Researchers have found another potential candidate to remedy the safety issues that plague lithium-ion battery designs in a new magnesium battery that has a power density on par with commercial devices. Researchers from the University of Houston and the Toyota Research Institute of North America (TRINA) have invented a new cathode and electrolyte that meets the challenges magnesium batteries have faced to providing the power needed to compete with lithium-ion designs.

Specifically, the technology solves the complex chemistry that previously prevented magnesium batteries from operating optimally at room temperature, said Yan Yao, a professor of electrical and computer engineering at the university. While magnesium batteries have long been considered a potentially safer and less expensive alternative to lithium-ion batteries, power limitations and the means to solve them have not been viable.

Magnesium ions hold twice the charge of lithium within a similar ionic radius.
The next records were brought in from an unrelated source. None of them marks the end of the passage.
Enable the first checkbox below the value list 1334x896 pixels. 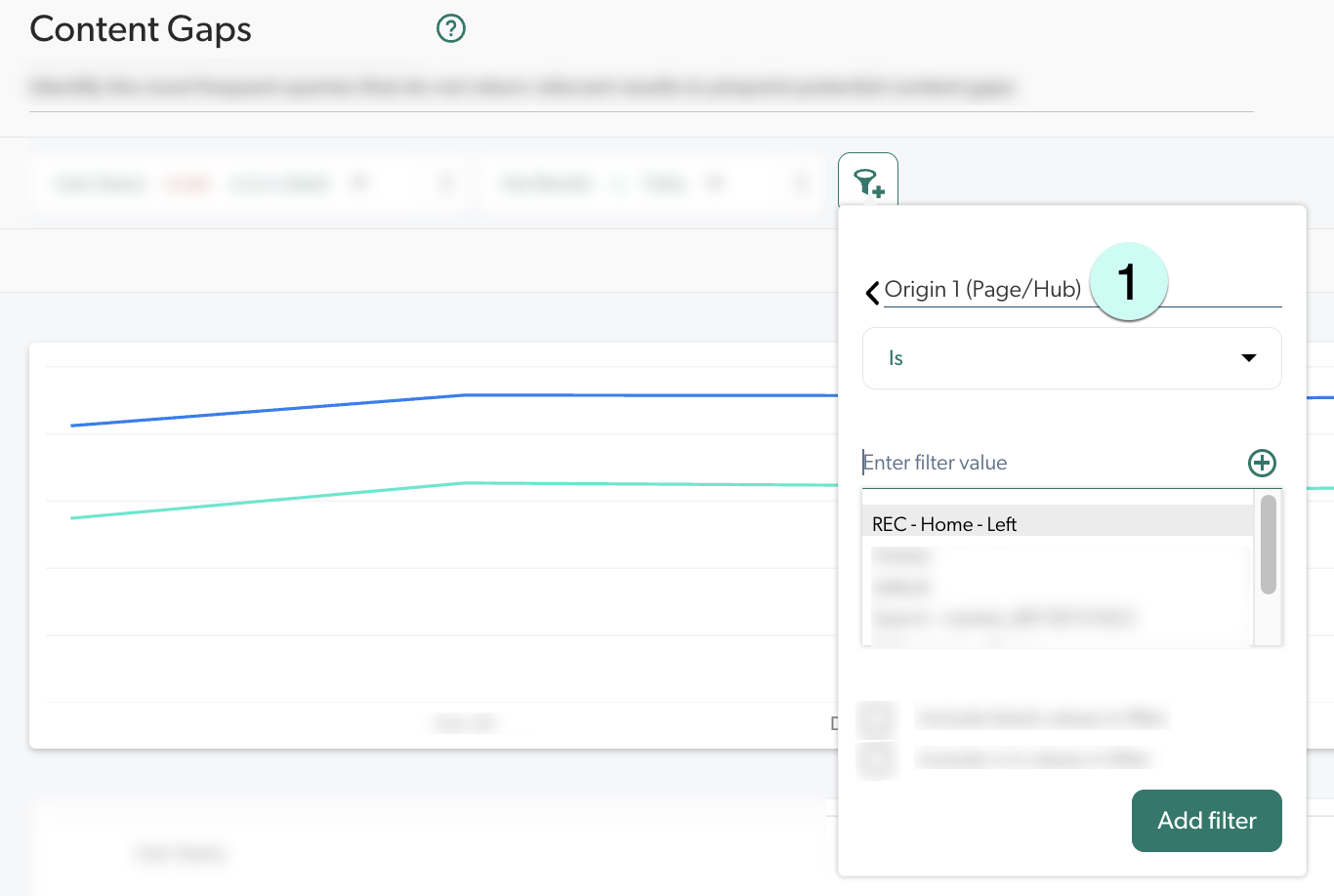click(x=877, y=719)
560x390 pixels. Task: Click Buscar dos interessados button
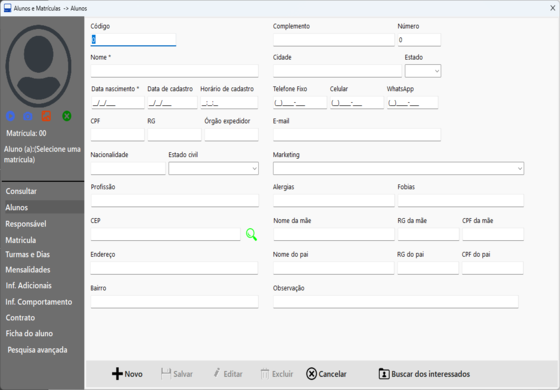[424, 374]
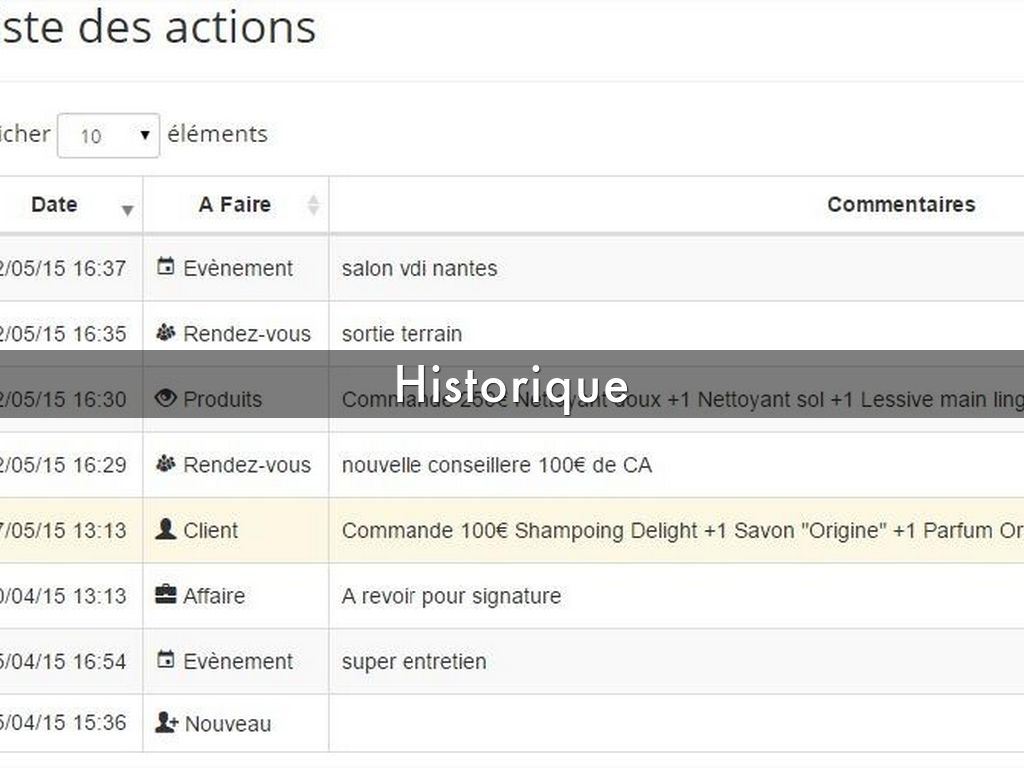Click the calendar icon beside 'salon vdi nantes'
Viewport: 1024px width, 768px height.
click(x=166, y=267)
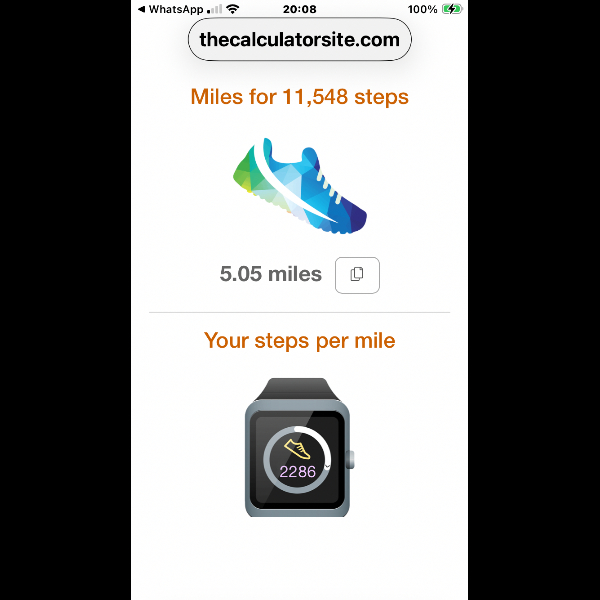600x600 pixels.
Task: Tap the copy result icon button
Action: (x=357, y=275)
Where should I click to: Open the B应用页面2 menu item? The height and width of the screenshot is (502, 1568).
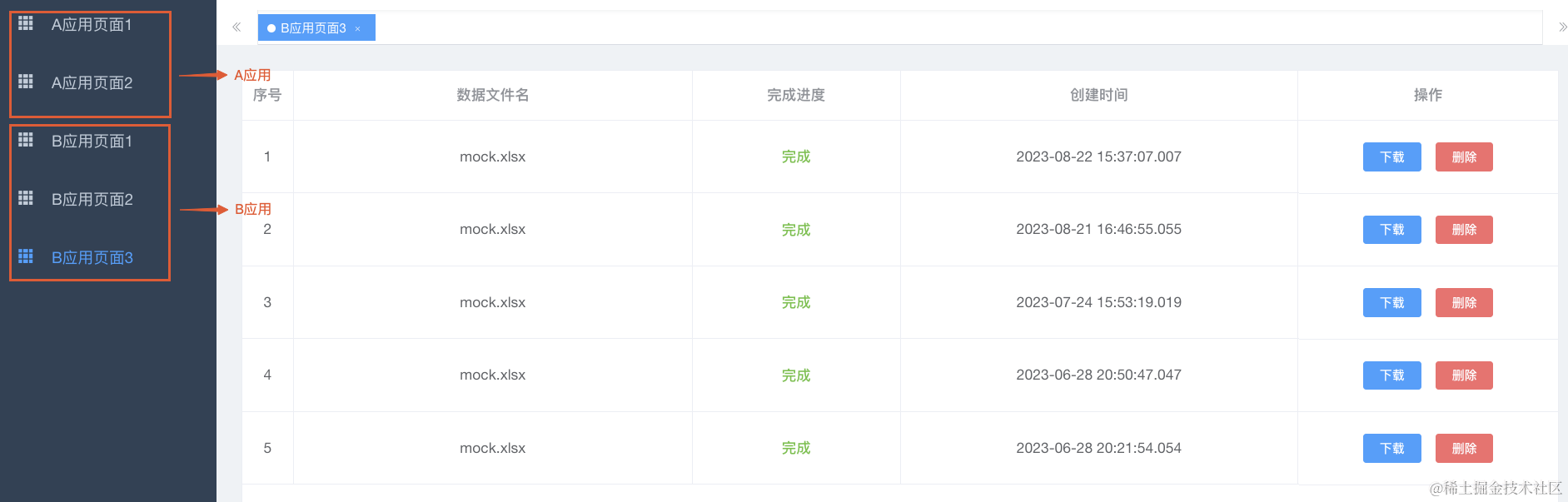pos(92,199)
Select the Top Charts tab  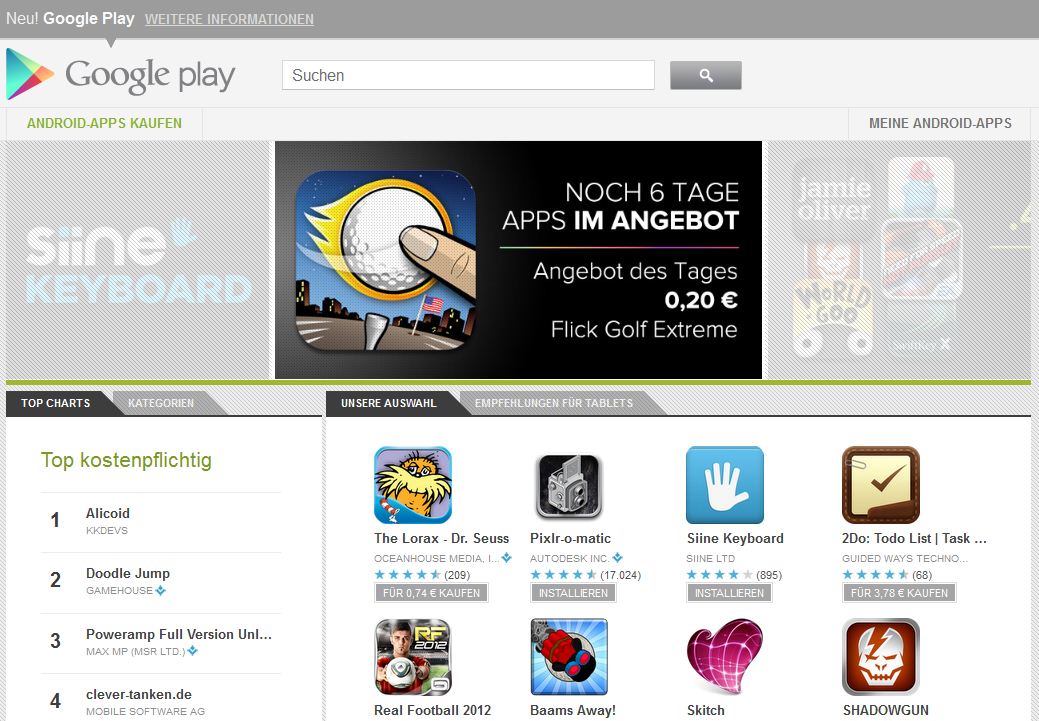coord(56,403)
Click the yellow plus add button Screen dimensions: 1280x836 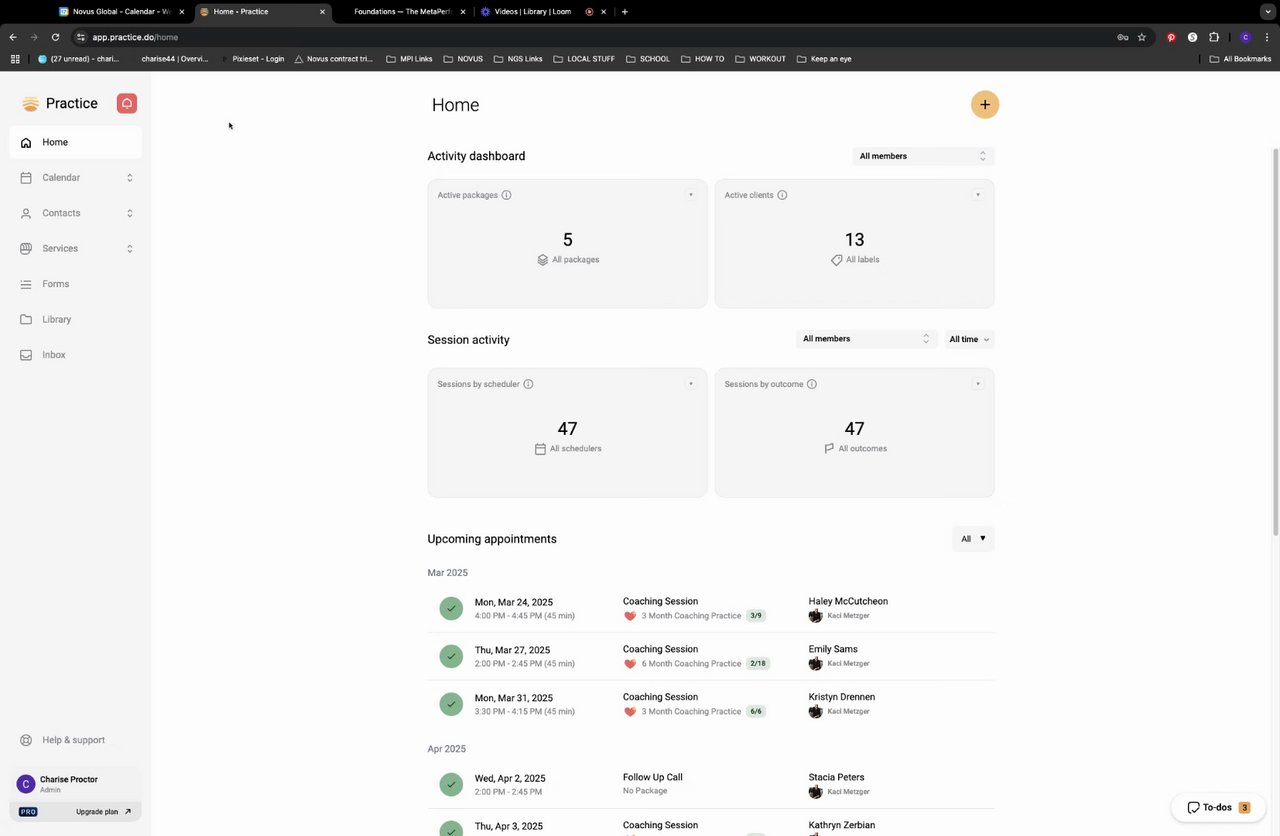[x=984, y=105]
This makes the processes of magnesium dissociation from electrolytes and its diffusion in the electrode—needed to take place in classical intercalation cathodes--sluggish at room temperature, which in turn leads to low power performance, Yao said.

While scientists have tried to fix this problem by either improving the chemical reactions at elevated temperatures or circumventing the difficulties by storing magnesium cation in its complex forms, the approaches have so far not been practical to developing a commercial battery for widespread use.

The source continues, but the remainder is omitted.